As you can see in listing 3-8, the builtins field accepts a list of modules that includes tags/filters for built-in treatment. In this case, coffeehouse.builtins represents a builtins.py file -- that includes the custom tags/filters -- under a project named coffeehouse. And the thirdpartyapp.customtags.really_useful_tags_and_filters is a third-party package with tags/filters that we also want to access in Django templates without the need to use the {% load %} tag.

Another default behavior of third-party template tag/filter modules and custom template tag/filter modules is they require to use their original label/name for reference, while the latter also requires to be placed inside a folder named templatetags in a registered Django app. These two default behaviors can be overridden with the libraries field in OPTIONS as illustrated in listing 3-9.

Listing 3-9 Option with libraries to register tags/filters with alternative label/name and under any project directory.

BASE_DIR = os.path.dirname(os.path.dirname(os.path.abspath(__file__)))
PROJECT_DIR = os.path.dirname(os.path.abspath(__file__))
TEMPLATES = [
    {
        'BACKEND': 'django.template.backends.django.DjangoTemplates',
        'DIRS': ['%s/templates/' % (PROJECT_DIR),'%s/dev_templates/' % (PROJECT_DIR),],
        'APP_DIRS': True,
        'OPTIONS': {
            'context_processors': [
                'django.template.context_processors.debug',
                'django.template.context_processors.request',
                'django.contrib.auth.context_processors.auth',
                'django.contrib.messages.context_processors.messages',
            ],
            'libraries': {
                 'coffeehouse_tags': 'coffeehouse.tags_filters.common',
            },
        },
    },
]

The libraries statement in listing 3-9 'coffeehouse_tags': 'coffeehouse.tags_filters.common' tells Django to load the common.py file -- that includes the custom tags/filters -- from the tags_filters folder in the coffeehouse project and make it accessible to templates through the coffeehouse_tags reference (e.g. {% load coffeehouse_tags %}). With the approach in listing 3-9, you can place custom tag/filter modules anywhere in a Django project, as well as assign custom tag/filter modules -- or third-party tag/filter modules -- an alternative reference value instead of their original label/name.

Template loaders

Earlier in the section 'Template search paths', I described how Django searches for templates using the DIRS and APP_DIRS variables which are part of Django's template configuration. However, I intentionally omitted a deeper aspect associated with this template search process: each search mechanism is backed by a template loader.

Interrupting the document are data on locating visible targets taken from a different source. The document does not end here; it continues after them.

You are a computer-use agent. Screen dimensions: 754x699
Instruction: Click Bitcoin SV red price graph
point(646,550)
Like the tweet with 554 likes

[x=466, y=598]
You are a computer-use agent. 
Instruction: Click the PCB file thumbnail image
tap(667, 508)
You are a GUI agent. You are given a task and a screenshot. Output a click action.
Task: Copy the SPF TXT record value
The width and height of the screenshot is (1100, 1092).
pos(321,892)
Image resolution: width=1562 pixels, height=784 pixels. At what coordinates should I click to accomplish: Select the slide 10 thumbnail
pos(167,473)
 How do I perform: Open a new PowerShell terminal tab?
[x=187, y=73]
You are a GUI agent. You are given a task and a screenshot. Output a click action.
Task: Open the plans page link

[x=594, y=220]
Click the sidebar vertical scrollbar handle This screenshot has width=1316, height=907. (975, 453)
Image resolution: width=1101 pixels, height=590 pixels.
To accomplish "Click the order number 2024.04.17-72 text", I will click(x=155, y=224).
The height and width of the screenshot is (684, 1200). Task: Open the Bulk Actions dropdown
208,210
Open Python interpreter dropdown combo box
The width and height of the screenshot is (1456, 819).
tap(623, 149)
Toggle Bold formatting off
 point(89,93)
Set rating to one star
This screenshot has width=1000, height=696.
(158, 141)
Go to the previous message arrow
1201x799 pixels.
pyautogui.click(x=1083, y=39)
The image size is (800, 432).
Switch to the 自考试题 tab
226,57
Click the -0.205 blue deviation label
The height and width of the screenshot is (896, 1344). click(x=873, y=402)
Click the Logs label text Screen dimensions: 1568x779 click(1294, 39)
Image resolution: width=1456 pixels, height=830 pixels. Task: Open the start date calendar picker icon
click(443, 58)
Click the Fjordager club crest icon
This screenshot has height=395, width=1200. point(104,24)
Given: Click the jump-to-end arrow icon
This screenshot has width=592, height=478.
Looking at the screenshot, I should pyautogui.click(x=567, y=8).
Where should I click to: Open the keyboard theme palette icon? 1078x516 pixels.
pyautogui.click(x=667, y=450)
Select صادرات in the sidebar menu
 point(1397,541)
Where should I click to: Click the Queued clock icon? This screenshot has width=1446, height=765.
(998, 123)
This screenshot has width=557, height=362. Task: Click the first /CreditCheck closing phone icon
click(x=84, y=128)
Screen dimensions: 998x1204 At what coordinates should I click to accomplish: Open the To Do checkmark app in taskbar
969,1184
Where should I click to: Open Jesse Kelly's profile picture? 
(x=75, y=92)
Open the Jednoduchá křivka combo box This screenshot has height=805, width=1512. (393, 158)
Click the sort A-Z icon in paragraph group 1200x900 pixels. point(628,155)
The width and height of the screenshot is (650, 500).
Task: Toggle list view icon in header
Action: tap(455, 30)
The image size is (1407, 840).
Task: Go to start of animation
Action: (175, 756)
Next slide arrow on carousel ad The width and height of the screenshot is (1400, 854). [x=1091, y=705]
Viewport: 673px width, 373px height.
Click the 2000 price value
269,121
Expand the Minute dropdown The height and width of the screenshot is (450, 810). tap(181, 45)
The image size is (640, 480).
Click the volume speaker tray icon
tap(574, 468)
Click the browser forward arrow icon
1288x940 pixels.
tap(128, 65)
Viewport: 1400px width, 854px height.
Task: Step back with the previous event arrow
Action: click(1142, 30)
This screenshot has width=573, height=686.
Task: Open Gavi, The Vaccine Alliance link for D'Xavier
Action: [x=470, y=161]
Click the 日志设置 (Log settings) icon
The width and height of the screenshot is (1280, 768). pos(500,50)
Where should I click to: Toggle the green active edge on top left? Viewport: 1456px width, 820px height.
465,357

A template loader is a Python class that implements the actual logic required to search & load templates. Table 3-2 illustrates the built-in template loaders available in Django.

Table 3-2. Built-in Django template loaders
Template loader class Description
django.template.loaders.filesystem.Loader Searches and loads templates in directories declared in the DIRS variable. Enabled by default when DIRS is not empty.
django.template.loaders.app_directories.Loader Searches and loads templates from sub-directories named templates in all apps declared in INSTALLED_APPS. Enabled by default when APP_DIRS is True.
django.template.loaders.cached.Loader Searches for templates from an in-memory cache, after loading templates from a file-system or app directory loader.
django.template.loaders.locmem.Loader Searches for templates from an in-memory cache, after loading templates from a Python dictionary.

As you can see, two of the Django template loaders in table 3-2 are automatically set up by the presence of either the DIRS or APP_DIRS variables. Nevertheless, any of the template loaders in table 3-2 can be set up explicitly using the loaders field in OPTIONS inside TEMPLATES.